▶ Texte de la page
◇ ◇ ◇ ◇ ◇
Afin que les fédérations soient en mesure d'offrir cette garantie, l'ensemble du capital d'une fédération et de ses caisses affiliées doit être maintenu à un niveau déterminé dans la loi. Ce régime permettra à une caisse en état de sous-capitalisation de continuer ses opérations, mais elle pourra se voir alors imposer un plan de redressement par la fédération. Le réseau lui-même est sujet au contrôle de la confédération et, le cas échéant, de l'Inspecteur général des institutions financières. En outre, le projet de loi prévoit qu'une fédération en difficulté pourra recourir a la garantie d'une autre fédération affiliée à une même confédération et ce, avec l'autorisation de l'inspecteur général.

Le nouveau projet de loi permet la constitution de sociétés de portefeuille par une confédération pour canaliser les investissements du groupe. Ces sociétés seront spécialisées et sauront la nature des investissements qu'elles peuvent effectuer. Le projet de loi permet la création de quatre types de sociétés de portefeuille: une société de portefeuille financière qui canalisera les investissements dans des filiales financières, une autre société de portefeuille dans des entreprises de services pour les membres du groupe, une société de portefeuille immobilière et, enfin, une société de portefeuille pour les investissements commerciaux et industriels. Cette formule représente un changement structurel important. La société de portefeuille financière, en regroupant les investissements dans toutes les institutions financières, permettra une meilleure coordination dans le développement des activités financières du groupe, tout en assurant un meilleur accès au marché financier. De plus, en plaçant l'activité des sociétés commerciales et industrielles dans la confédération, on fait en sorte que les fédérations n'auront plus directement de liens commerciaux. Cette nouvelle structure permet donc un meilleur contrôle des transactions intéressées.

Les difficultés récentes de certaines institutions financières ont mis en évidence les dangers que pourraient présenter, pour la sécurité et la solvabilité des institutions, les transactions avec des parties intéressées. Avec le développement des réseaux financiers et l'accroissement des liens commerciaux, les risques reliés aux transactions intéressées sont susceptibles de s'accroître. D'ailleurs, lors de la consultation de juin dernier sur le décloisonnement des intermédiaires, plusieurs intervenants ont rappelé, à juste titre, que le décloisonnement souhaité devrait être encadré par des règles plus strictes touchant la déontologie. Il devient donc important de renforcer les mesures de contrôle à cet égard.
◇ ◇ ◇ ◇ ◇
▶ Lignes de données
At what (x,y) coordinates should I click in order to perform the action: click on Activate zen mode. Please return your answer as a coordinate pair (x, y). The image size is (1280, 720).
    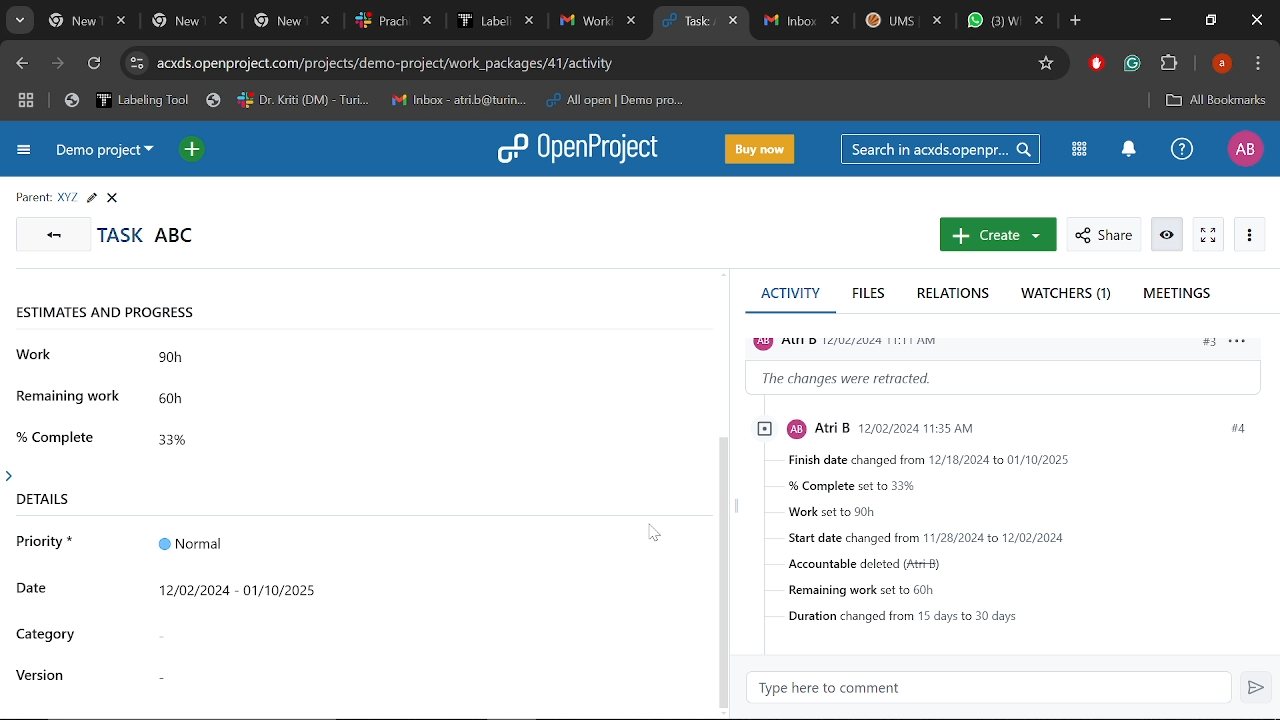
    Looking at the image, I should click on (1208, 235).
◇ ◇ ◇ ◇ ◇
▶ Travail demandé
1. Répondez à ces questions sur le texte consacré au projet de loi sur les fédérations :
(a) Combien de types de sociétés de portefeuille le projet de loi permet-il de créer ?
(b) De qui une fédération en difficulté doit-elle obtenir l'autorisation pour recourir à la garantie d'une autre fédération ?
(c) Lors de quelle consultation plusieurs intervenants ont-ils demandé des règles plus strictes touchant la déontologie ?
2. Prolongez le texte sur le projet de loi sur les fédérations après sa dernière phrase.

▶ Réponses par tâche
1.
(a) Quatre.
(b) De l'inspecteur général.
(c) Lors de la consultation de juin dernier sur le décloisonnement des intermédiaires.

2.
Le système préconisé se compose de plusieurs éléments importants. Tout d'abord les structures de contrôle interne ou les responsabilités seront partagées entre la confédération, les fédérations, les comités de déontologie, les

conseils de surveillance, le vérificateur et le conseil d'administration. Un comité de déontologie construit au sein de chaque fédération doit adopter des règles sur les transactions intéressées et les conflits d'intérêts, incluant la protection des renseignements à caractère confidentiel. Ces règles doivent être conformes aux politiques de la confédération. Elles sont approuvées par la fédération et appliquées par le conseil de surveillance de chaque caisse et chaque fédération. Les contrats de services ainsi que les transferts d'actifs avec une personne intéressée devront, de plus, être approuvés par le conseil d'administration. Le vérificateur doit relever les manquements aux règles dont il prend connaissance et donner un avis à l'inspecteur général sur la qualité des méthodes de gestion adoptées par le comité de déontologie et sur la façon dont une caisse ou fédération s'y conforme.

Le projet de loi prévoit également une enumeration des personnes qui, en fonction de leurs charges, de leur mandat et de leur intérêt ou parce qu'elles sont liées à de telles personnes ou encore, en fonction de la place qu'elles occupent dans un groupe, peuvent influencer les décisions de l'institution dans leur propre intérêt. Ce sont les personnes intéressées. (17 h 50)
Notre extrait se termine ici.